Modalities most often used in naturopathic practice include clinical nutrition and dietary revision, counseling for lifestyle modification, botanical medicine, homeopathy, physical medicine, and mind-body therapies.
Scope of practice. Depending on local licensure statutes, naturopathic physicians may be fully recognized as primary healthcare providers.3 Prescriptive authority varies, as do provisions for other procedures commonly associated with general medical practice.4
Details of the scope of naturopathic practice in each licensed jurisdiction can be accessed by contacting local licensing authorities, usually via a state or provincial agency website. In the majority of jurisdictions, licensed NDs are responsible for all public health regulations including reportable diseases and immunizations. Most ND practice acts require annual continuing education credits to maintain practice privileges.
Interdisciplinary collaboration. NDs are trained to recognize serious and life-threatening situations and to identify conditions outside of the scope of their professional or legal limitations. Appropriate referral mechanisms are indoctrinated during educational and clinical training. NDs often work with conventionally trained family practice physicians, internists, and specialists in co-managing patients, participating in decisions regarding referral for evaluation and treatment by other allopathic and complementary/alternative medicine practitioners.

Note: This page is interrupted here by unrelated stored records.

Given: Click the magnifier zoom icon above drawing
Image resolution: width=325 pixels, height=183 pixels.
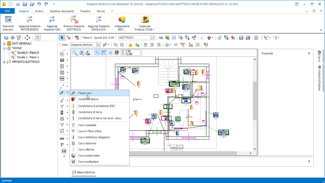Looking at the screenshot, I should coord(75,53).
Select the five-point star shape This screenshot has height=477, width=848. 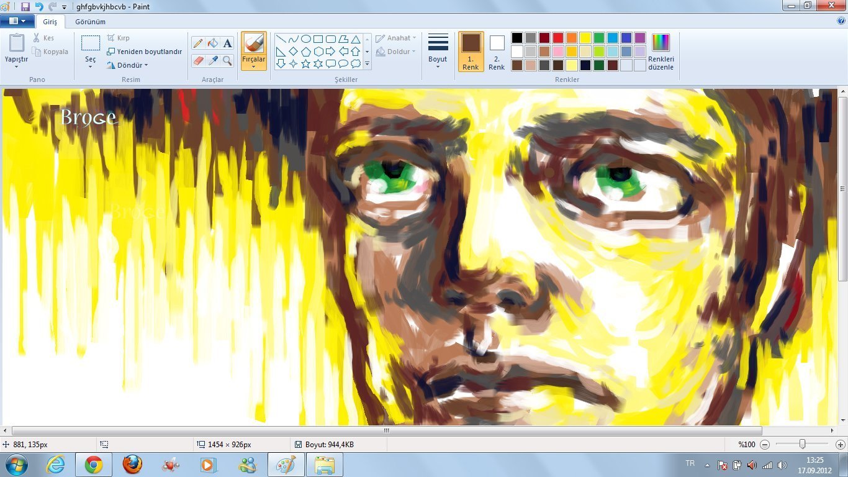tap(306, 63)
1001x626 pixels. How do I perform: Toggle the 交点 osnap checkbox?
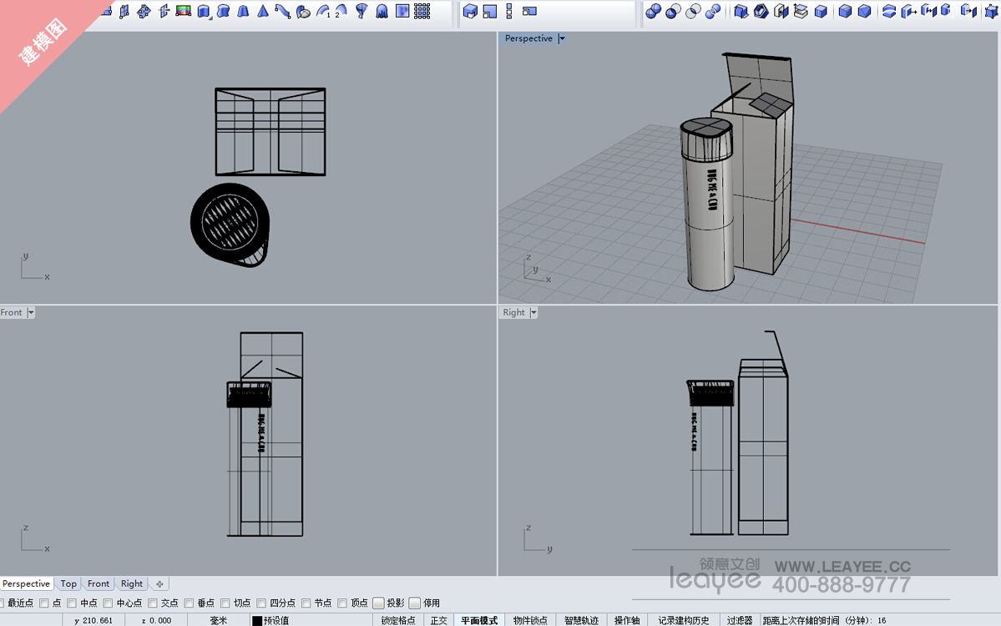tap(153, 603)
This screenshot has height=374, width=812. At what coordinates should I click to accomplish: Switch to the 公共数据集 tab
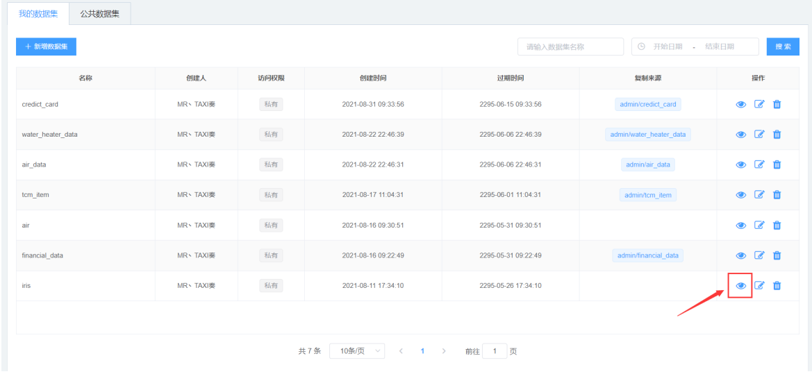tap(99, 15)
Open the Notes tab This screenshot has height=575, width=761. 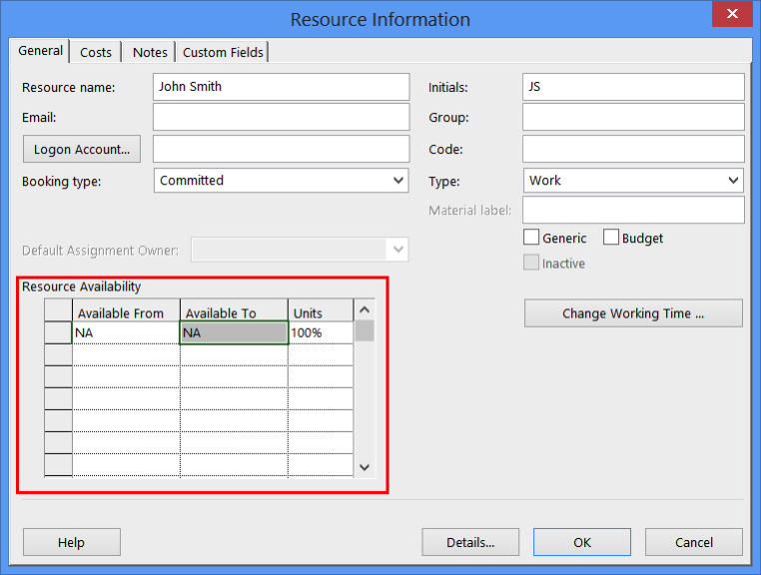click(150, 52)
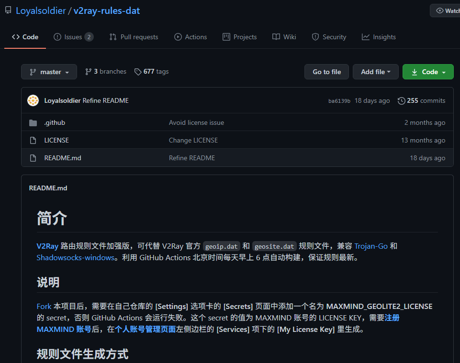460x363 pixels.
Task: Select the Projects tab icon
Action: [x=226, y=37]
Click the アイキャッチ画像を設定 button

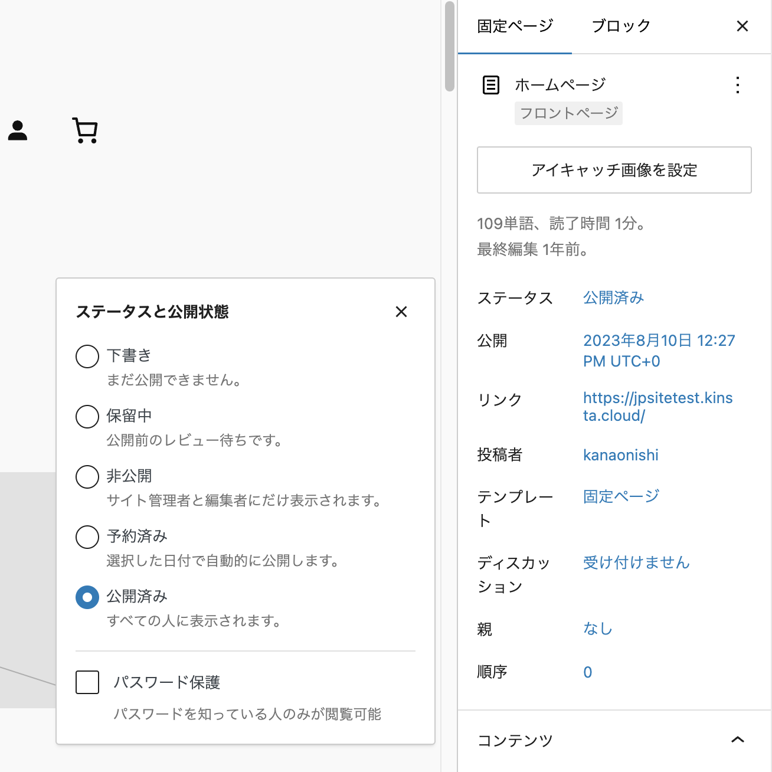click(614, 170)
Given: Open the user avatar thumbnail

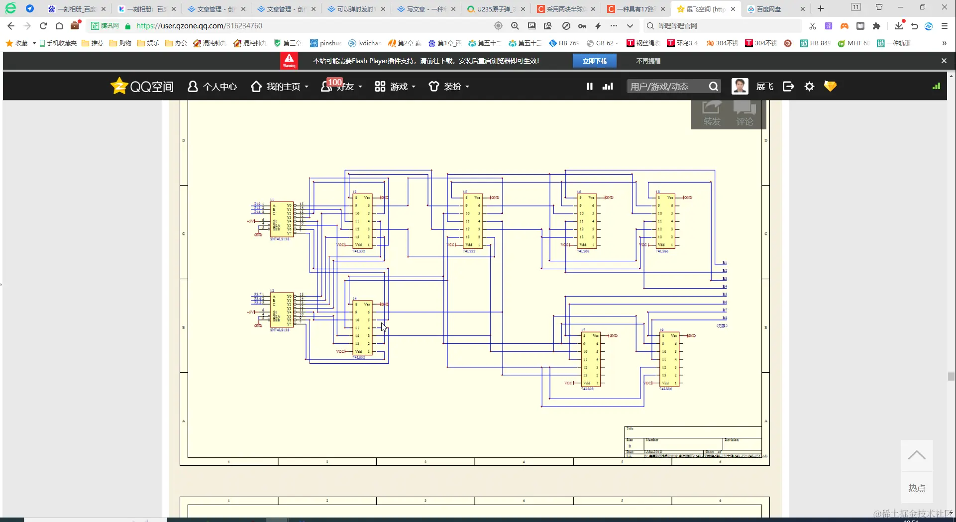Looking at the screenshot, I should click(x=740, y=86).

Safety and effectiveness of naturopathic medicine
Naturopathic practice is distinguished by treatments individualized to a patient’s physical condition and environmental circumstances, requiring combination therapies adjusted over time as guided by patient response. Documenting the safety and efficacy of naturopathic interventions presents significant challenges—eg, the limitations of the reductionistic approach of allopathic research models when applied to complex interventions and inadequacy of available funding sources. Research on the clinical and quality of life outcomes, particularly evaluation of the actual, complex whole practice as opposed to single agent or specific modalities, is relatively scant.5
Responding to this challenge, in 2002 the NIH funded more than 1200 scientists and physicians from both conventional and naturopathic academic and professional communities in a 2-year effort to design the Naturopathic Medical Research Agenda (NMRA). Guided by the NMRA process, the research departments of naturopathic academic centers are systematically developing the collaborative infrastructure required to examine the theory and practice of naturopathic medicine.6 The recently inaugurated International Journal of Naturopathic Medicine (available at www.intjnm.org) provides access to naturopathic-specific, peer-reviewed research.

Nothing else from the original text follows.